入谷に二人掛けのソファを勧め、自分は一人掛けの方に座る。と、入谷は手に提げていた紙袋から箱を取り出してテーブルの上へと滑らせた。パッケージの端に小さくロゴが印刷されていて、上品な印象を受ける。
「これ、手土産です。良かったら一緒に食べましょう。僕が好きなお店のもので、お口に合えばいいんですが」
「ありがとうございます、わざわざ」
「いえ、こちらが無理を言って訪問しているのですから。おはぎはお好きですか」
「おはぎ……ですか?」
てっきり洋生菓子か和菓子あたりの箱かと予想していた俺は思わず目を瞬 かせてしまう。おはぎといえば、大昔に祖母が作ったものを食べたきりだ。当時はあまり美味しいと思えなくて、ほぼ食わず嫌いなまま今まで来ている。
何と言ったものか口ごもるこちらをよそに、入谷の繊細な指先が包装を解いていく。中にはちょこんとした可愛らしい大きさのおはぎが、仕切りに収まって行儀よく整列していた。餡は様々な色があり、種類はあんこだけではないようだ。色とりどりなそれらは、一見しておはぎと分からない。
「美味しそう、ですね。それにすごく綺麗」
偽らざる正直な感想だった。「今、皿と飲み物持ってきますね」と腰を浮かせると、入谷は目元を緩ませた。
リビングと一続きになっているダイニングを抜け、ほとんど無用の長物になっているオープンキッチンの天板部分で作業をする。二人ぶんの取り皿とコーヒーカップを用意しつつ、ソファに座る入谷の様子を見やる。背筋をすっと伸ばしたいい姿勢のまま、彼は室内を眺めているようだった。ただ座っているだけなのに存在感がすごい。
おはぎならお茶の方がいいだろうが、生憎この家には茶葉も急須もなかった。不準備を詫びると、「おはぎにコーヒー、初めての組み合わせです。試してみるのも楽しそうですね」と社交辞令だろうが入谷はほほえんでくれた。

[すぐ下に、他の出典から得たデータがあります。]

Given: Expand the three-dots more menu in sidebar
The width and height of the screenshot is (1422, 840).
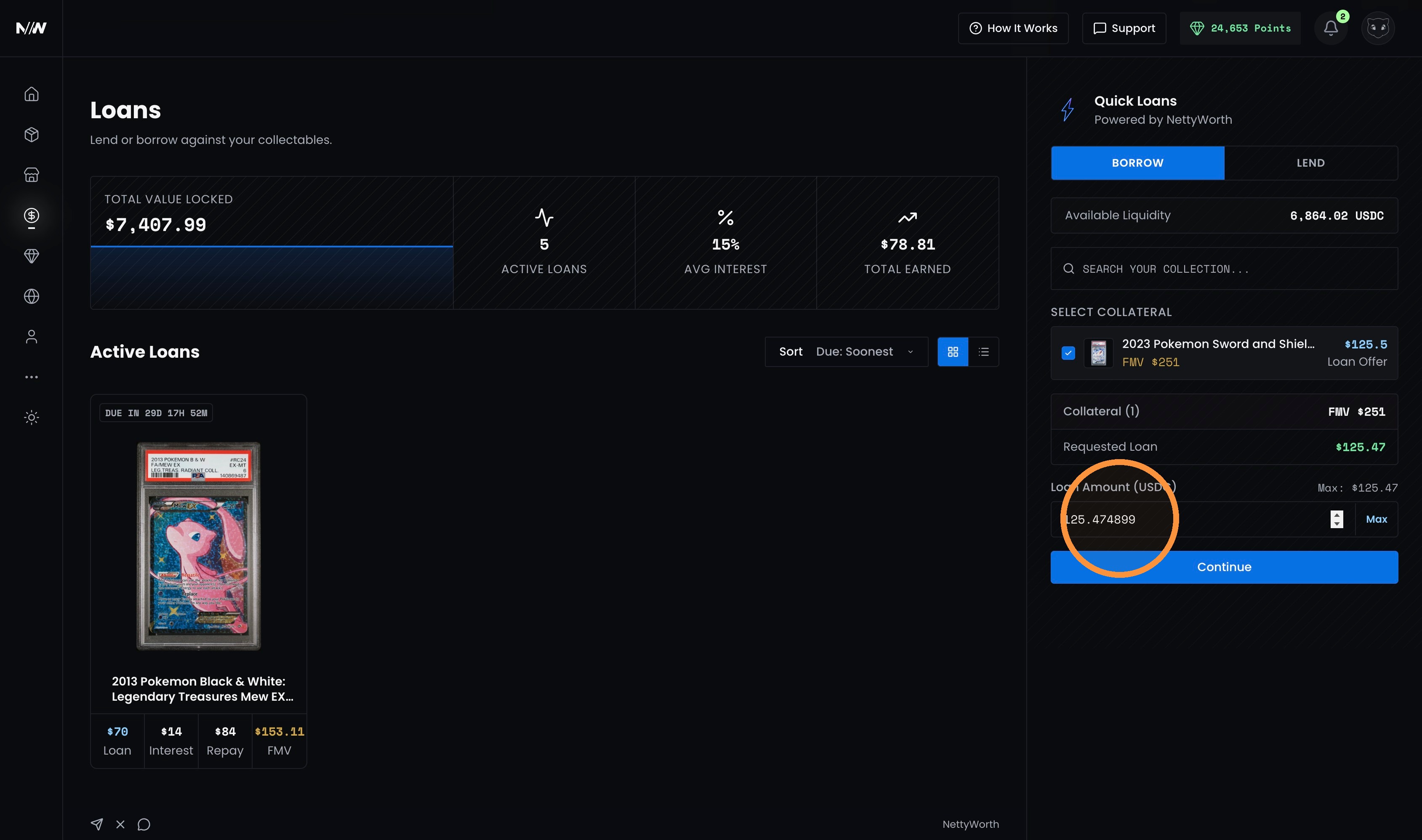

取り分けたおはぎを、付属していた黒文字 で半分に割ってみる。断面を見ると、ご飯はほとんど原形がなくなるまで潰されており、見た目だけなら内と外がひっくり返った大福のようだ。一口大に切り分けて口に入れると、まずあんこのほどよい甘さが舌に広がる。一回、二回と噛むごとに、つぶあんとご飯の風味がほろりと一体化して口いっぱいに広がり、素直に美味しいと思えた。
「ん……! 美味いですね、これ」
「それは良かった」
入谷は上品に、かつ流れるような動作でおはぎを食べ進めている。まるで彼の周りだけ清涼な風が吹いているかのようだ。
あんこのおはぎの次は、かぼちゃ餡を試してみる。こちらの方が甘くなく、デザート感は薄い。感想を差し挟むのも忘れ、ぱくぱくと最後まで食べてしまっていた。
そこでふふっと笑い声が聞こえて視線を上げると、何か楽しいことがあったかのようににこにこ顔の入谷と目が合った。
「……何か、面白いことでもありました?」
「いえ、柾之さんの笑顔を拝見できて嬉しいなと思いまして。ご馳走さまです」
「……っ」
彼が"ご馳走さま"に合わせていたずらっぽく手を合わせる。思いがけない不意打ちに、ぼっと頬のあたりが熱を持った。気の抜けた無防備な顔を見られたようで、だいぶ気恥ずかしかった。